Thin-walled workpiece omnidirectional vibration measurement method and system based on binocular vision optical flow tracking

Abstract

The invention discloses a thin-walled workpiece omnidirectional vibration measurement method and system based on binocular vision optical flow tracking, and relates to the technical field of thin-walled workpiece vibration measurement, and the method comprises the steps: obtaining thin-walled workpiece vibration video data shot by two cameras; performing feature point detection on the first frameof picture shot by the left camera, and selecting to-be-detected vibration feature points; performing feature matching on the first frame of picture of the right camera and the first frame of pictureof the left camera to obtain pixel coordinates corresponding to the vibration feature point to be detected; using an optical flow tracking algorithm to obtain pixel coordinates of to-be-measured vibration feature points on the second frame to the last frame of picture shot by the left camera and the right camera; and according to the pixel coordinates, calculating the nearest distance between thedifferent-plane straight lines, determining the midpoint coordinate of the nearest distance as the spatial three-dimensional coordinate of the to-be-measured vibration characteristic point, and further calculating the vibration displacement of the thin-wall part in each frame of time. The method disclosed by the invention is simple to operate, high in measurement precision and high in practicability, and non-contact vibration measurement without a load effect can be realized.

Description

technical field [0001] The invention relates to the technical field of vibration measurement of thin-walled parts, in particular to a method and system for omnidirectional vibration measurement of thin-walled parts based on binocular visual optical flow tracking. Background technique [0002] Thin-walled parts have been widely used in engineering fields due to their advantages of light weight, compact structure and strong bearing capacity.

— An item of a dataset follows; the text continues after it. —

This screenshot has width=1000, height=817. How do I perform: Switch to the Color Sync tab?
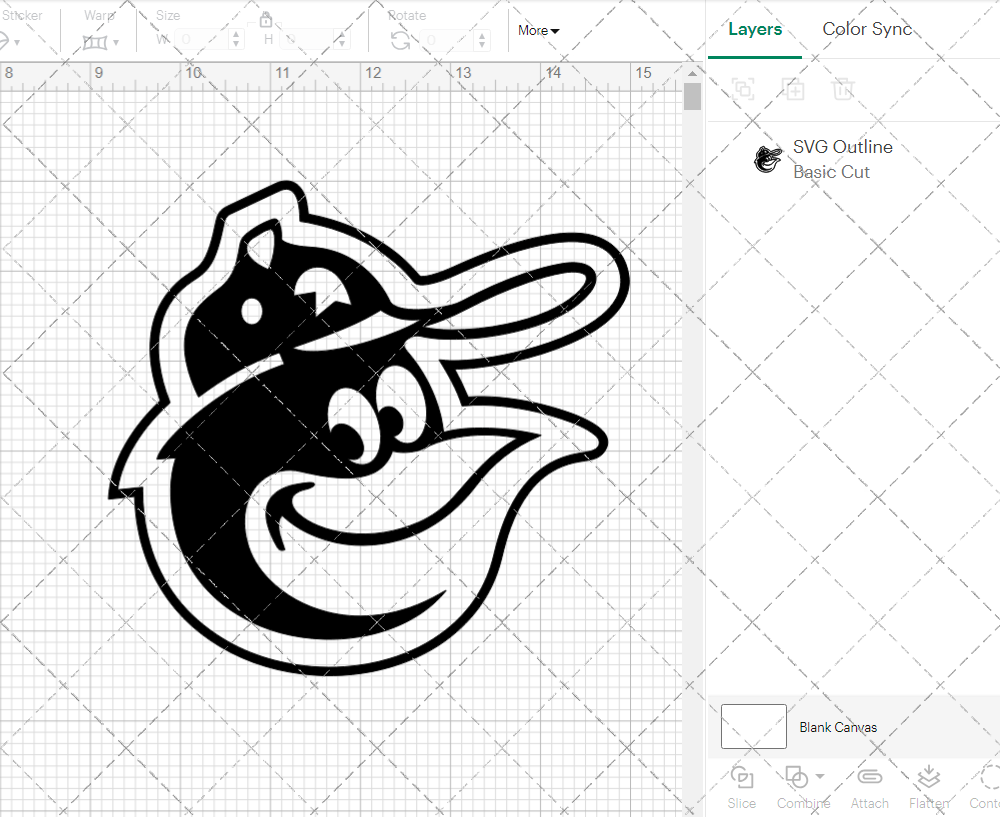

At the same time, thin-walled parts also have the characteristics of relatively low rigidity, weak strength and large size, which are likely to cause problems such as noise and instability. During the operation of the equipment, it may even cause serious mechanical failures, resulting in major safety accidents. Efficient and accurate Vibration measurement of thin-walled parts for real-time monitoring. Conventional vibration measurement methods often use contact measurement such as accelerometer sensors, gyroscope sensors, and piezoelectri...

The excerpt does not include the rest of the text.